Le gouvernement Harper et les trois partis de l'opposition ont conclu une entente qui met fin à la guerre qu'ils se livraient depuis six mois au sujet de la divulgation des documents secrets portant sur le sort réservé aux détenus afghans remis aux autorités par les soldats canadiens.

Cette entente, conclue à la demande du président de la Chambre des communes, Peter Milliken, deux heures environ avant l'expiration du délai, permet aux deux parties de crier victoire et d'éviter le déclenchement d'élections générales dont personne ne voulait.

Car si le gouvernement Harper et les trois partis de l'opposition n'étaient pas parvenus à un accord, le président Milliken était prêt à entendre et à mettre aux voix une motion du Parti libéral ou du NPD pour déclarer le gouvernement coupable d'outrage au Parlement.

L'adoption d'une telle motion, qui équivaut à un vote de censure, aurait provoqué la chute du gouvernement. L'entente qu'a annoncée hier le ministre de la Justice, Rob Nicholson, a été conclue après deux semaines et demie de négociations.

Selon cette entente, un comité ad hoc formé d'un député de chaque parti et d'un remplaçant pourra consulter tous les documents, censurés ou non - environ 40 000 pages - à partir du 31 mai. Ces députés devront, au préalable, s'engager sous serment à la plus grande confidentialité, signer une promesse de non-divulgation et obtenir la cote de sécurité appropriée après une enquête de la GRC et du Service canadien du renseignement de sécurité.

Le comité de députés pourra choisir les documents qu'il juge pertinents pour tenir le gouvernement responsable dans le dossier du transfert des détenus afghans. Trois juristes examineront ensuite ces documents pour déterminer sous quelle forme ils pourront être remis aux députés et à la population.

Si les juristes estiment que certains documents doivent demeurer confidentiels afin de protéger la sécurité nationale, cette décision sera sans appel. L'entente devra être formellement paraphée par les chefs des quatre partis, dont le premier ministre Stephen Harper.

«C'est une entente qui respecte les lois canadiennes, s'est réjoui le ministre Nicholson. Elle ne compromet pas la sécurité nationale et ne met pas en danger la vie des hommes et des femmes qui portent l'uniforme. C'était là notre préoccupation.»
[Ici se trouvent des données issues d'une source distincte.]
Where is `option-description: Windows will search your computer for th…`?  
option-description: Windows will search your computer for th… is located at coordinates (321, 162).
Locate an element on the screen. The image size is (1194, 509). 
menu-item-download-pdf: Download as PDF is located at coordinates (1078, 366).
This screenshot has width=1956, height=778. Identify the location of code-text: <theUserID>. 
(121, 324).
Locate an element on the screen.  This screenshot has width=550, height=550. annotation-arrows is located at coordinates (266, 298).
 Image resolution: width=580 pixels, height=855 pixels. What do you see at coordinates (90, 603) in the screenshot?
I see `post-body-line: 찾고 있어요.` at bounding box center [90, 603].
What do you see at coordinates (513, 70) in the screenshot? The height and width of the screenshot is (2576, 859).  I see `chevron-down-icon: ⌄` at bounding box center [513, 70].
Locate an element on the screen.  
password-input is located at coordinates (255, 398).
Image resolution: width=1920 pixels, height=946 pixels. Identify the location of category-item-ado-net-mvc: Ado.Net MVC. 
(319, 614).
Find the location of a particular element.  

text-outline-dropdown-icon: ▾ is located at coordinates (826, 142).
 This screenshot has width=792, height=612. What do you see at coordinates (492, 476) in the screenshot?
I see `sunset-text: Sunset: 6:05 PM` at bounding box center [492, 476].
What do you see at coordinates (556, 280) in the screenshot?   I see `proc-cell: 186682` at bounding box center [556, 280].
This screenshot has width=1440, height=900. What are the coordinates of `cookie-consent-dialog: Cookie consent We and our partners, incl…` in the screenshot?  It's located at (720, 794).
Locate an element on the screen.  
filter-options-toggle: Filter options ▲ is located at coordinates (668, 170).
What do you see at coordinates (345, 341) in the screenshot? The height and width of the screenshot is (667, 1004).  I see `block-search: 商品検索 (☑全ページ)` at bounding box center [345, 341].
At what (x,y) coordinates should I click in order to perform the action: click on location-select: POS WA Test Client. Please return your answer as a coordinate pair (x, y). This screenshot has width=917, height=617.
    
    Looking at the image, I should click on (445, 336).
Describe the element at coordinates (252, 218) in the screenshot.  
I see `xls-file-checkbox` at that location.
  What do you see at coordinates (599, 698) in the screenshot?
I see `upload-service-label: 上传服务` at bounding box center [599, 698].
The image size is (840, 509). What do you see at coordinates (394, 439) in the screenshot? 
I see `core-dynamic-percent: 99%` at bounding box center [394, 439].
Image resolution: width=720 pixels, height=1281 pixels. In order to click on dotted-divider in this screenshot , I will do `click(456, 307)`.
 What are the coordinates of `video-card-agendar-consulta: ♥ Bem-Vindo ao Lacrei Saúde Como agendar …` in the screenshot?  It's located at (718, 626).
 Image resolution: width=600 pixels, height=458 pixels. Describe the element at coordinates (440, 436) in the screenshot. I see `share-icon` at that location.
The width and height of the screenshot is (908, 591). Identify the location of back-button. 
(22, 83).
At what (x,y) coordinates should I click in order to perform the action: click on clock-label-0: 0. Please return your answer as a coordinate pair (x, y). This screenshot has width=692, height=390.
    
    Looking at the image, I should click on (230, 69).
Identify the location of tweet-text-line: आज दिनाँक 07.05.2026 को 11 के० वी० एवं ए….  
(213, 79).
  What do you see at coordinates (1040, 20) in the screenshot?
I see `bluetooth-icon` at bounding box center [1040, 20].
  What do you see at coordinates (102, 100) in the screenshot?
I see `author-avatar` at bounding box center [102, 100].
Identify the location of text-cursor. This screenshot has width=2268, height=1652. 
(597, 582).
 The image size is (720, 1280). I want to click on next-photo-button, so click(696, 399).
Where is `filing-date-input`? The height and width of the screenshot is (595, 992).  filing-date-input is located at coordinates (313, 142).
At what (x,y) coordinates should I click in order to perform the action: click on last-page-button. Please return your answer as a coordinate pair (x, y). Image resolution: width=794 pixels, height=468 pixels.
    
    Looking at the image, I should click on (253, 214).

«C'est une victoire pour la démocratie, a affirmé le leader parlementaire du Bloc québécois, Pierre Paquette. Je souhaite que le gouvernement en retienne une leçon. Le Parlement est au-dessus de l'exécutif. Il a la responsabilité de s'assurer que le gouvernement rende des comptes aux parlementaires. J'espère que l'entente participera à un rééquilibrage nécessaire entre le législatif et l'exécutif.»

«L'objectif, c'est de divulguer le maximum possible et, pour nous, c'est une grande victoire. Nous avons attendu longtemps pour cela», a renchéri le député libéral Dominic LeBlanc.

Les trois partis de l'opposition exigeaient qu'on leur remette des milliers de pages de documents secrets non censurés afin de déterminer si le gouvernement Harper savait que les prisonniers remis aux autorités afghanes par les soldats canadiens risquaient d'être torturés, comme l'a soutenu notamment le diplomate Richard Colvin devant un comité parlementaire en novembre dernier.

Les principaux ministres du gouvernement Harper ont toujours nié avoir été au courant des risques de torture, et le gouvernement refusait de remettre les documents au motif que cela pouvait compromettre la sécurité nationale et celle des soldats canadiens en Afghanistan.

Le président Milliken a dû trancher le litige. Dans une décision historique, il a affirmé que le Parlement avait le droit d'exiger des comptes du gouvernement et a donné deux semaines aux parties pour trouver un compromis.